In a small pilot study, 30 out of 34 people who had undetectable viral loads on protease inhibitor-based triple therapy were still virally suppressed 48 weeks after switching to a maintenance regimen of atazanavir/ritonavir only. No major protease inhibitor resistance mutations were found in any of the people whose viral load rebounded on the simplified treatment. The findings were published in the Journal of Infectious Diseases in March.
In several studies, Kaletra (lopinavir boosted by ritonavir) has proven surprisingly effective thus far as a maintenance regimen – i.e. at keeping HIV viral load suppressed in people who switch to Kaletra monotherapy after first suppressing their viral loads on a 'standard' combination regimen.
Investigators are now examining other maintenance regimens of ritonavir-boosted protease inhibitors (PIs), such as in this prospective, 48-week, single-arm open-label study of atazanavir/ritonavir (Reyataz/Norvir). This trial enrolled 36 adults who had maintained an HIV viral load below 50 copies/ml for at least 48 weeks on their first antiretroviral regimen – in all cases, a protease inhibitor (PI) plus two nucleoside reverse transcriptase inhibitors (NRTIs). (In fact, most had been suppressed for a considerable time – a median of 6.8 years.)
At study entry, all participants (except three, who were already taking boosted atazanavir) switched from their current PI to 300mg atazanavir plus 100mg ritonavir, once daily. Six weeks after this switch, two had dropped out of the study (one due to a viral load increase to 50 copies/ml); the remaining 34 then discontinued their NRTIs.
The main end point was time to virologic failure, defined as two consecutive HIV RNA measurements ≥ 200 copies/ml. Previously reported data had shown that 31 out of 34 patients (91%) maintained viral suppression at 24 weeks after the simplification to atazanavir/ritonavir. (This data was presented at the 13th CROI and subsequently published in JAMA).

**Task prompt**
Can you retype the atazanavir study report word for word, starting with "Investigators are now" and going on through "of 6.8 years.)"? The records that follow have no connection to the atazanavir study report above.

**Raw data**
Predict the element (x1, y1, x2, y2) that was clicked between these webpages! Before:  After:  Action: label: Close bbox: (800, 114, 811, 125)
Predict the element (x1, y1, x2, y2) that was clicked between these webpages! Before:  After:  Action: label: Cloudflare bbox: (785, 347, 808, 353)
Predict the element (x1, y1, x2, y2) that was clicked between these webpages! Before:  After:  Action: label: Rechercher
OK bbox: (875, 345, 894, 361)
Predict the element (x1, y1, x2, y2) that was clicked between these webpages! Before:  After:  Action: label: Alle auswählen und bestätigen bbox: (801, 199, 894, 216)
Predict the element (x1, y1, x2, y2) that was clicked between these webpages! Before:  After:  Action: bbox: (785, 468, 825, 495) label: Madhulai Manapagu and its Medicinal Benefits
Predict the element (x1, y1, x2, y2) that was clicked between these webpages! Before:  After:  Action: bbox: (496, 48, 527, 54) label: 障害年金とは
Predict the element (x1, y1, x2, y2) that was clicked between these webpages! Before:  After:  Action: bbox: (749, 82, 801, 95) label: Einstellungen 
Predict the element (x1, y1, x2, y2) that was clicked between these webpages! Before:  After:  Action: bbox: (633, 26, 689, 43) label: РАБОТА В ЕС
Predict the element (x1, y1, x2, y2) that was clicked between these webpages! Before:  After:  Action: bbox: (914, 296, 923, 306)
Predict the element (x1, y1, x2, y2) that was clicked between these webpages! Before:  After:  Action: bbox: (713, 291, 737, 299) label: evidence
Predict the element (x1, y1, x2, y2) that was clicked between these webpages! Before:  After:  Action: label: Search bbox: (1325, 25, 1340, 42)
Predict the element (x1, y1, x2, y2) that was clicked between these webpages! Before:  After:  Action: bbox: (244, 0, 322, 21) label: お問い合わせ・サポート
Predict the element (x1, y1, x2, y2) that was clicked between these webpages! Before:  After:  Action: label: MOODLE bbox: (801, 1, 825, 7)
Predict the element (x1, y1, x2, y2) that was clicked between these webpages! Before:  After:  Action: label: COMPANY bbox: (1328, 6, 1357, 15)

**Exercise result**
Investigators are now examining other maintenance regimens of ritonavir-boosted protease inhibitors (PIs), such as in this prospective, 48-week, single-arm open-label study of atazanavir/ritonavir (Reyataz/Norvir). This trial enrolled 36 adults who had maintained an HIV viral load below 50 copies/ml for at least 48 weeks on their first antiretroviral regimen – in all cases, a protease inhibitor (PI) plus two nucleoside reverse transcriptase inhibitors (NRTIs). (In fact, most had been suppressed for a considerable time – a median of 6.8 years.)